**WHAT TO WORK ON:**
• A. In the interview, condense the paragraph beginning "Technology is allowing for accessibility" into a short bulleted list that keeps its main facts.
• B. From the interview, pull out the passage from "Wacker: Gardening took" to "are other examples?" word for word.

Business Services Industry
Watts next?
Entrepreneur, April, 1997 by Robert McGarvey
Apply this to the records you keep on your customers, and look for how much more you can do. You can not only chronicle the growth of your customers; you can also tell them more about themselves than even they know because you are chronicling them. This lets you anticipate their needs.
Entrepreneur: What do you mean when you say we're in a period of cultural schizophrenia?
Wacker: It's the ability to move in two directions at the same time without feeling inconsistent. It's why the woman who created Mothers Against Drunk Driving can also testify on behalf of the spirits industry. It's why we can say we want less government at the same time we expect more from government.
Why is this happening? It's a demonstration of the crisis of confidence in the institutions left over from the Industrial Revolution. Before the last election, I had the good fortune to predict not only that Clinton would win by eight points but also that this would be the lowest voter turnout of the last century. Where I live in New England, we have what are called "100-year storms." What we had is a 100-year election, and what it said was that government is irrelevant as it is currently defined.
Entrepreneur: You've said lawn and garden catalog companies will do well. Why?
Wacker: Gardening took off because people get a tremendous sense of achievement from it. In the age of access - when so many things are accessible to us - we almost genetically crave the things that are scarce.
One of the scarcest things on the planet today is creativity. Gardening is more about creativity than anything else, and when you put together scarcity and the desire for creativity, you start seeing things like gardening for internal - not external - satisfaction needs becoming prominent.
Entrepreneur: What are other examples?
Wacker: Managing your money is another example. The accessibility of information will allow you to manage your money and derive a sense of accomplishment from doing it. The same tools that let Ford Motor Co. use just-in-time inventory management to cut 12 percent out of its cost structure are accessible to you, too. You can give yourself a 12 percent raise by creatively restructuring how and when you order the goods and services you need and when you pay for them.
Entrepreneur: You say technology is about connectivity. What do you mean?
Wacker: Computing has met communicating. On the most pedestrian level, this means IBM has met AT&T. Satellites, fiber optics, copper wires - all the "carriers" have met the content providers, and what we're seeing is the creation of a new paradigm.
Technology is allowing for accessibility - anything you want, anywhere you want. We're literally on the verge of seeing people in two locations simultaneously. A doctor can be in his office in New York City - and performing surgery in Los Angeles at the same time. That's about computers being applied not to crunching numbers but to doing other things we want. That's what I mean about connectivity. It's changing our sense of concepts such as time, space and location.

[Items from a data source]
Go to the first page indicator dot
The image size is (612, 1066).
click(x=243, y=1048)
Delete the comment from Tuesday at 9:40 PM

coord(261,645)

**SOLUTIONS FOR EACH TASK:**
• A.
- Technology is allowing for accessibility: anything you want, anywhere you want.
- People are on the verge of being in two locations simultaneously. For example, a doctor in a New York City office could perform surgery in Los Angeles at the same time.
- Computers are being applied to things people want rather than to crunching numbers, and that is what connectivity means.
- Connectivity is changing our sense of time, space and location.

• B.
Wacker: Gardening took off because people get a tremendous sense of achievement from it. In the age of access - when so many things are accessible to us - we almost genetically crave the things that are scarce.
One of the scarcest things on the planet today is creativity. Gardening is more about creativity than anything else, and when you put together scarcity and the desire for creativity, you start seeing things like gardening for internal - not external - satisfaction needs becoming prominent.
Entrepreneur: What are other examples?